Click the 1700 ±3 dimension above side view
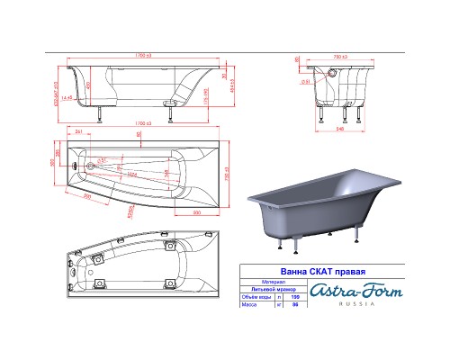click(x=140, y=56)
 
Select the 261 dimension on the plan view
click(x=80, y=133)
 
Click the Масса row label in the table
click(x=248, y=304)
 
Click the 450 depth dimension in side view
click(x=88, y=86)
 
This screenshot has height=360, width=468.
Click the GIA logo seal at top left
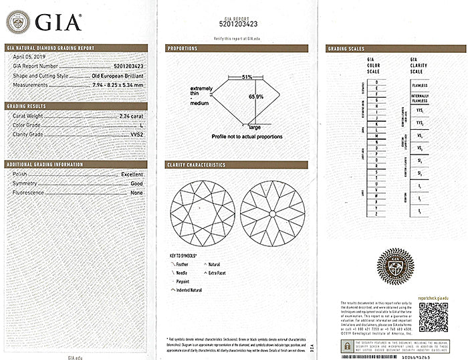(17, 21)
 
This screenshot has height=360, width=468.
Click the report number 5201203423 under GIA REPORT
(238, 24)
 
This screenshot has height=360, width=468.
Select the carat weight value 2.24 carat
(129, 116)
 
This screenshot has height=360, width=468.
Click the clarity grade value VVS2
(136, 134)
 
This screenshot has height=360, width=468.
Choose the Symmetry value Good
(137, 183)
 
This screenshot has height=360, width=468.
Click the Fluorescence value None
(137, 193)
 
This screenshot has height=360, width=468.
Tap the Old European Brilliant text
(119, 76)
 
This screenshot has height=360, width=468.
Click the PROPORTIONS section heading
(183, 49)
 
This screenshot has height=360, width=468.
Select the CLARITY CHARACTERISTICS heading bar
(197, 165)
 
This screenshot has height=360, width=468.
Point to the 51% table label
(247, 77)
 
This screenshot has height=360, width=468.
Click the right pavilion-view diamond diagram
(271, 213)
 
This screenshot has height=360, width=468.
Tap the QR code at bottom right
(433, 317)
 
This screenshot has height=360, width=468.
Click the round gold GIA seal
(395, 265)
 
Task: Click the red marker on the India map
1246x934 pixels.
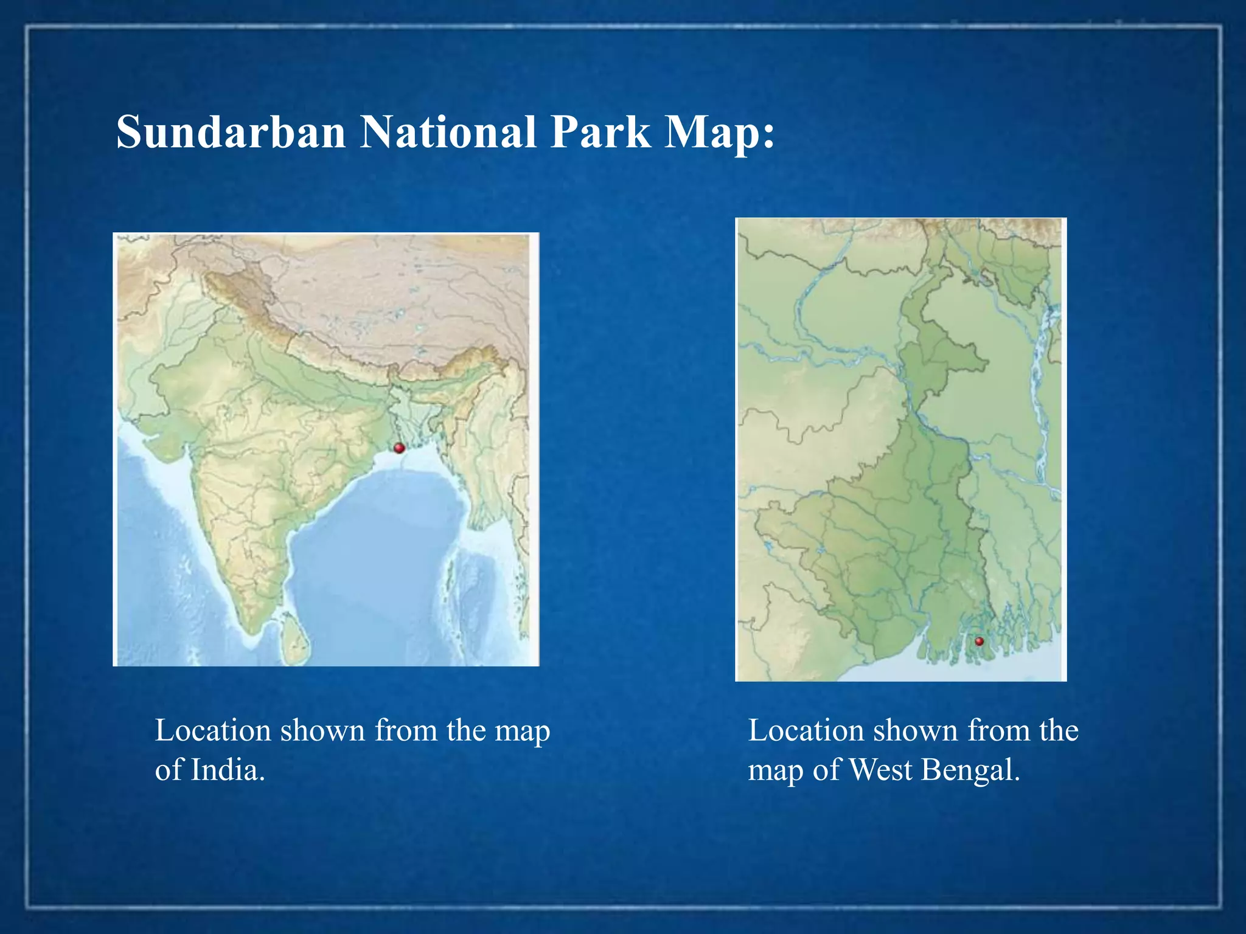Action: pos(399,448)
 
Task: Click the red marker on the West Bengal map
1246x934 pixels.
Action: pos(979,641)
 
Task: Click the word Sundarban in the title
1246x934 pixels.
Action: pos(231,132)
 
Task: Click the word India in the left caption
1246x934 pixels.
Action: pos(228,770)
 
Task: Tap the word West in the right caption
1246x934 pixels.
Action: pos(880,770)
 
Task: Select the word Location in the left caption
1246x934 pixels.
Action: pos(213,730)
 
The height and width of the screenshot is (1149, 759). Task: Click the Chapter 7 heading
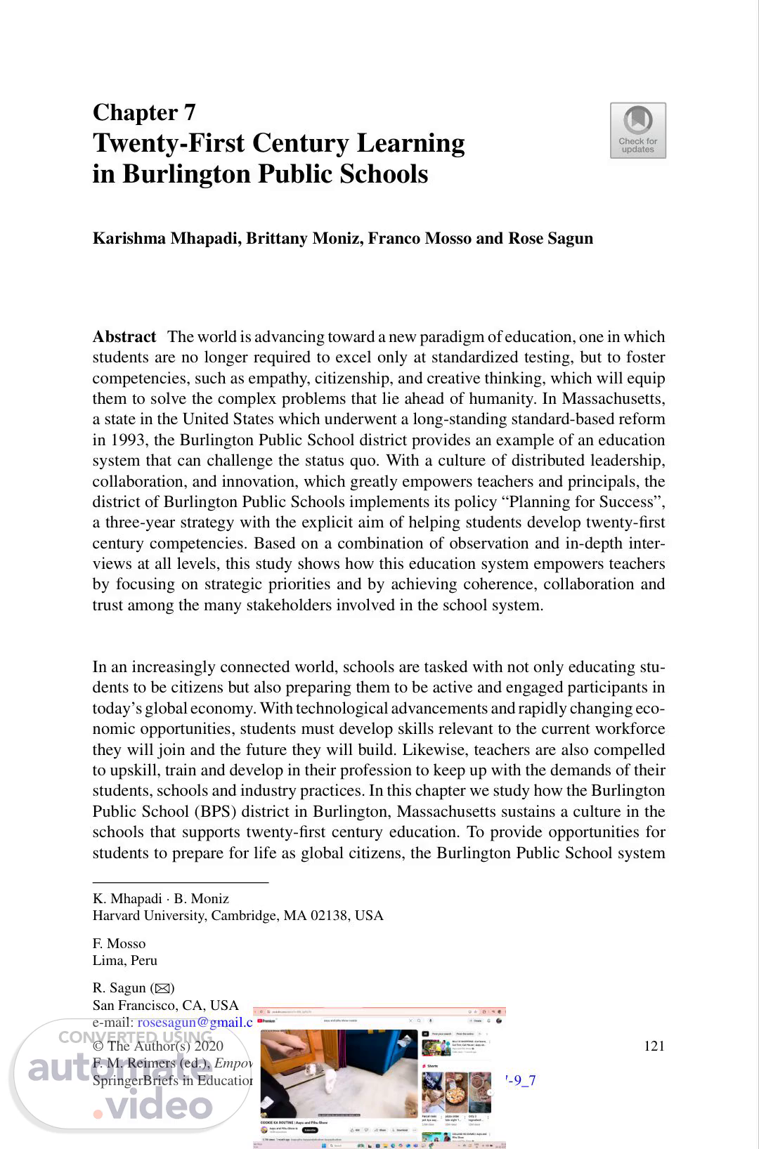coord(144,112)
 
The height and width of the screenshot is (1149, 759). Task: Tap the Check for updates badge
coord(637,131)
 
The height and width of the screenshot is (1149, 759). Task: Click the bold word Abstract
coord(124,337)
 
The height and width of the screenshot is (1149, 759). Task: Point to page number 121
coord(654,1046)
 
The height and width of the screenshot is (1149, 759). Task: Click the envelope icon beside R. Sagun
coord(162,988)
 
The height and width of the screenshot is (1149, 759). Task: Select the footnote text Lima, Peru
coord(125,960)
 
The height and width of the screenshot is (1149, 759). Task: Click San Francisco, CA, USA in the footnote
coord(165,1005)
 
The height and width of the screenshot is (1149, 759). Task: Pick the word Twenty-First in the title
coord(169,143)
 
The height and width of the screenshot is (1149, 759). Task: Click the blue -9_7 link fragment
coord(521,1080)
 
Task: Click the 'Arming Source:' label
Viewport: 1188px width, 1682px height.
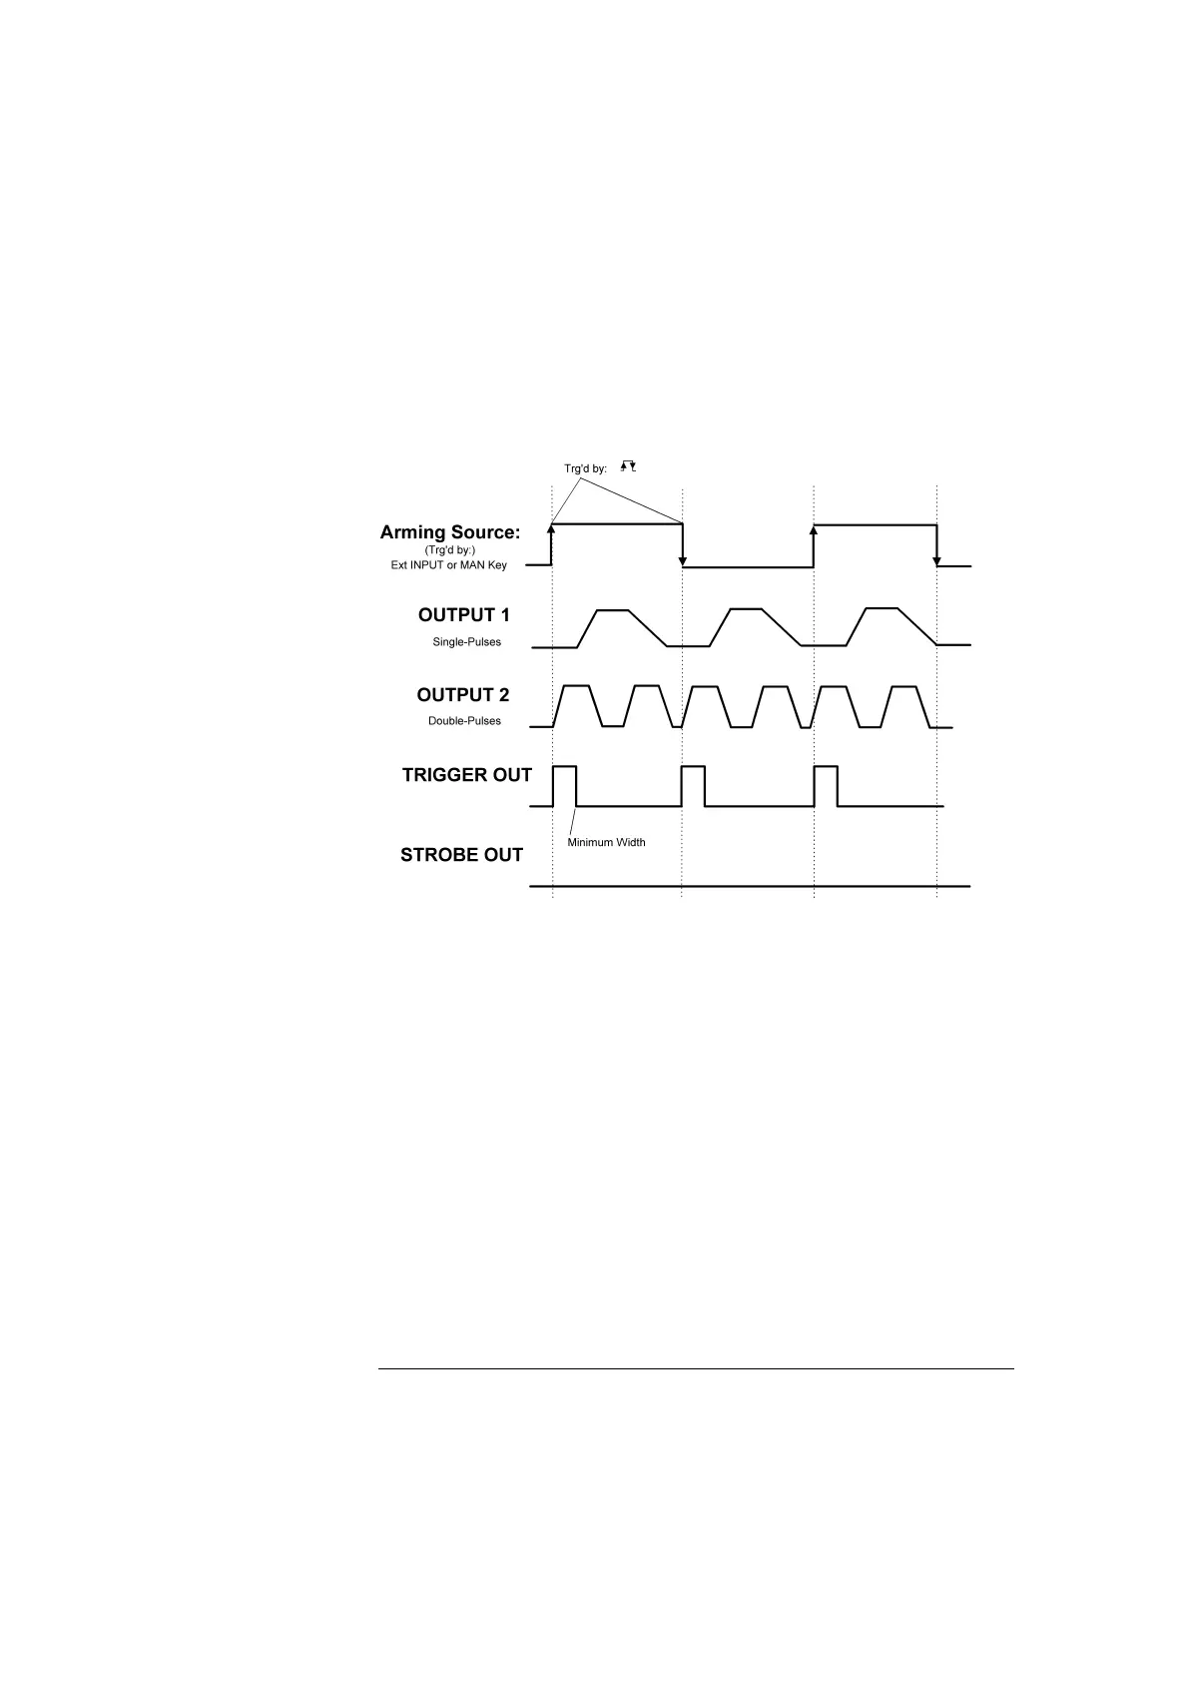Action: [x=450, y=532]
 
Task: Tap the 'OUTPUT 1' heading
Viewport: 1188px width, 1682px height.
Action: [x=463, y=615]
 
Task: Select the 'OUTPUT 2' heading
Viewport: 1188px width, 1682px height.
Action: [x=463, y=695]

============

Rescale the entries between the lines holding "Task: Tap the word West in the right caption" and "coord(654,1046)", inclusive, by repeating every line in that range with each answer coordinate multiplied by 1.25 and rounded to a whole number, halves rounding up. Leave all other text unchanged and omit the pictures.

Task: Tap the word West in the right caption
1246x934 pixels.
Action: pos(1100,963)
 
Task: Select the word Location in the left caption
1246x934 pixels.
Action: pos(266,913)
 
The height and width of the screenshot is (1149, 759). Task: Click the Chapter 7 heading
coord(180,140)
 
The height and width of the screenshot is (1149, 759). Task: Tap the Check for updates badge
coord(796,164)
 
The height and width of the screenshot is (1149, 759). Task: Click the bold word Abstract
coord(155,421)
 
The height and width of the screenshot is (1149, 759). Task: Point to page number 121
coord(818,1308)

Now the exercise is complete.